Chris Marinello of Art Recovery International commented on the issue and said that this is the fifth attempt that India is being provided with its old stolen artefacts from outside countries. “This is the fifth time we have been able to return important pieces of cultural heritage to India – in Milan, Brussels, and London three times. We work closely with the India Pride Project and when they identify one of these, we step in and negotiate with the possessors to reach an amicable resolution,” Marinello said.

The First Secretary of Trade and Economics at the Indian High Commission in London, Jaspreet Singh Sukhija, has been collaborating with the India Pride Project, an organization dedicated to restoring India’s lost artefacts, to arrange the restitution of these idols.

According to Indian High Commissioner to the UK Vikram Doraiswami, “Part of the objective of what we seek to do in these occasions is to find some acceptable and amicable solutions to enable our heritage to go back to where it is most appropriate, where it comes from, and where it is most appreciated.”

In the year 2022, a similar ancient Indian idol of a goat-headed goddess that had gone missing from a temple in Uttar Pradesh’s Lokhari village 40 years ago was recovered from London.
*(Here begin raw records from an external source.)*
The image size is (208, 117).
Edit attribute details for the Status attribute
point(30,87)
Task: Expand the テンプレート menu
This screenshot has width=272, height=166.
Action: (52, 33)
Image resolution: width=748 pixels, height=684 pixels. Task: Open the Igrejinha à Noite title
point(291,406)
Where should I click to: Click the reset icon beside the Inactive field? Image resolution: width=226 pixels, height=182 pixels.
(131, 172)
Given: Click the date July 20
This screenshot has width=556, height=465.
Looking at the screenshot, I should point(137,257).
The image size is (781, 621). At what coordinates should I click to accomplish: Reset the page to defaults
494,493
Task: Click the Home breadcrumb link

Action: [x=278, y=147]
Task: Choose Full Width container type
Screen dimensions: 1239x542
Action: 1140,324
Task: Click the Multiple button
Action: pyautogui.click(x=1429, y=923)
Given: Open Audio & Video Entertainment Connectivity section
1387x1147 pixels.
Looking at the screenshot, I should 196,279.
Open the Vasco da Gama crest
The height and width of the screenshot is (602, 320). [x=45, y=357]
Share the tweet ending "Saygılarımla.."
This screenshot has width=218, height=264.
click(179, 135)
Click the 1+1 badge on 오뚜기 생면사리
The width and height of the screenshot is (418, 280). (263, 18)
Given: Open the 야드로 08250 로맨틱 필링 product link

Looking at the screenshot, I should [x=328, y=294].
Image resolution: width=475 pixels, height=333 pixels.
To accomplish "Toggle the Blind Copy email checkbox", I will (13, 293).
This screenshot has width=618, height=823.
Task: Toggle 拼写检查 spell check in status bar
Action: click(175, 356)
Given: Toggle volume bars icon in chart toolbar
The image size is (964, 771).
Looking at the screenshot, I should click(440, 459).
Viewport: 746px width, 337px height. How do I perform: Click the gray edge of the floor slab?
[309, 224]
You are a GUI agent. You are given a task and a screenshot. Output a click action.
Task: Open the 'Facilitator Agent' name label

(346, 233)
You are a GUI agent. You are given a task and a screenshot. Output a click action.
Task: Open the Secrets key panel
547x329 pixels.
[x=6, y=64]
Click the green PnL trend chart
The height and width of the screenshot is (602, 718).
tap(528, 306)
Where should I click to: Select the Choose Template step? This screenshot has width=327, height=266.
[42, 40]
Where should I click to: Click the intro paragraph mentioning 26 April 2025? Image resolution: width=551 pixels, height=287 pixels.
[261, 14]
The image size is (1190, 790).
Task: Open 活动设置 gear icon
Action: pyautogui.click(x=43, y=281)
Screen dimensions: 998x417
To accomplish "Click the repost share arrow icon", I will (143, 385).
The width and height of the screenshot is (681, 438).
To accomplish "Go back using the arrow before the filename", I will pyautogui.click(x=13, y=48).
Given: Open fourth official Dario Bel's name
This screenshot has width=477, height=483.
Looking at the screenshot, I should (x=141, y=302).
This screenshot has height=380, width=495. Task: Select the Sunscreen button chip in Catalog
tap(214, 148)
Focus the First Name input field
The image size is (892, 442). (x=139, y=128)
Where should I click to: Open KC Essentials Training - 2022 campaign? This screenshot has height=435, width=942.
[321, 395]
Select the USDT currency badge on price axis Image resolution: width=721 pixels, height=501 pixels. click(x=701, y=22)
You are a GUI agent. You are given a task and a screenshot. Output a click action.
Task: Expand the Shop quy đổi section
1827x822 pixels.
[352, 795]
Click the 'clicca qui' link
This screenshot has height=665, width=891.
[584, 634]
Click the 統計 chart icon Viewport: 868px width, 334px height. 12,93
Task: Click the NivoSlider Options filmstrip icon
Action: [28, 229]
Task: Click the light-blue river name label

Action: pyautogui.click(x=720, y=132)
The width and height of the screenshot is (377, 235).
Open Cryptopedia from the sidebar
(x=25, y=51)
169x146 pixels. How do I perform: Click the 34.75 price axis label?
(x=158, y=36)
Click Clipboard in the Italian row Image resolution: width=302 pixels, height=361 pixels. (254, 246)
The goat-headed Yogini idol was handed over to the Archaeological Survey of India yesterday by the Indian envoy to the United Kingdom Gaitri Issar Kumar.

As reported earlier, the stolen art recovery expert Christopher Marinello in October 2021 came across the idol when a widow in the UK requested help to sell the contents of her home, including the Yogini figure. Marinello, the founder of Art Recovery International, a company that specializes in recovering looted and missing works of art, later informed the India Pride Project which assisted the High Commission of India in recovering the idol.

Also in 2020, 3 priceless idols of Lord Ram, Maa Sita, and Laxman from the Vijayanagara period, stolen from a Vishnu temple in Tamil Nadu in 1978 were handed over to the Indian consulate in London by the British police.

Further in 2019, a 600-year-old Nataraja idol worth Rs 30 crore which was stolen 37 years ago from a temple at Kallidaikurichi in Tirunelveli district, Chennai, Tamil Nadu was brought back to India. The two and a half feet 16th-century idol which was kept in the gallery in Adelaide, Australia for 17 years was traced in 2018.

In fact, last year, PM Modi revealed how his government has been successful in bringing back over precious 200 idols, which were stolen in the past, from abroad since he assumed office in 2014.